Instructions to follow:
Set out the lines of the items starting at the line that contains "You are a GUI" and ending at the end of the items as a JSON list of strings, one string per line, with blank lines skipped. Leave the pictures out of the list.
[Records to use start]
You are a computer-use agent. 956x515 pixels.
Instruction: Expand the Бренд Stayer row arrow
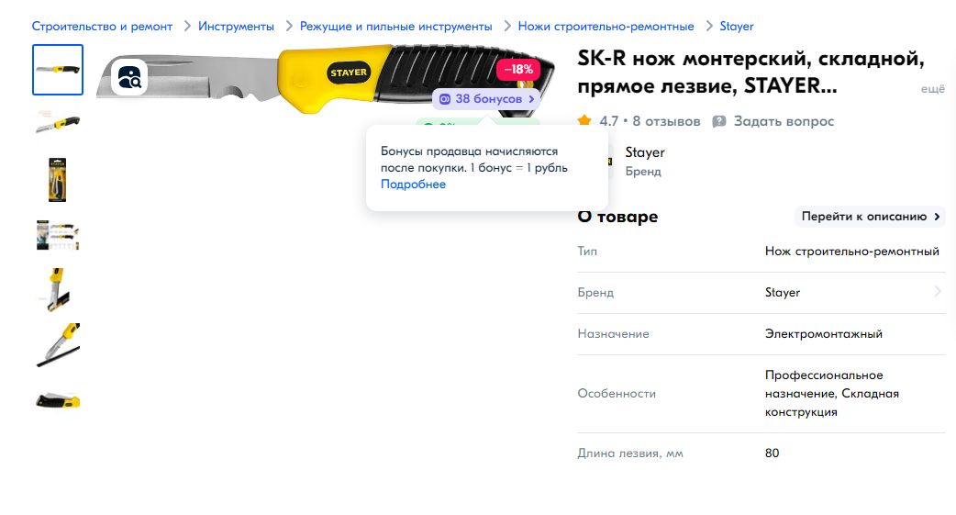[x=938, y=292]
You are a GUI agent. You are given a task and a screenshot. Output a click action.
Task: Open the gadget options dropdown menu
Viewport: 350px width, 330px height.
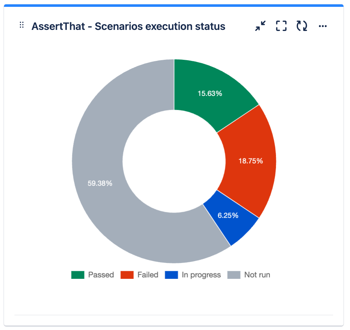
[Records to use end]
Exercise solution:
[
  "You are a GUI agent. You are given a task and a screenshot. Output a click action.",
  "Task: Open the gadget options dropdown menu",
  "Viewport: 350px width, 330px height."
]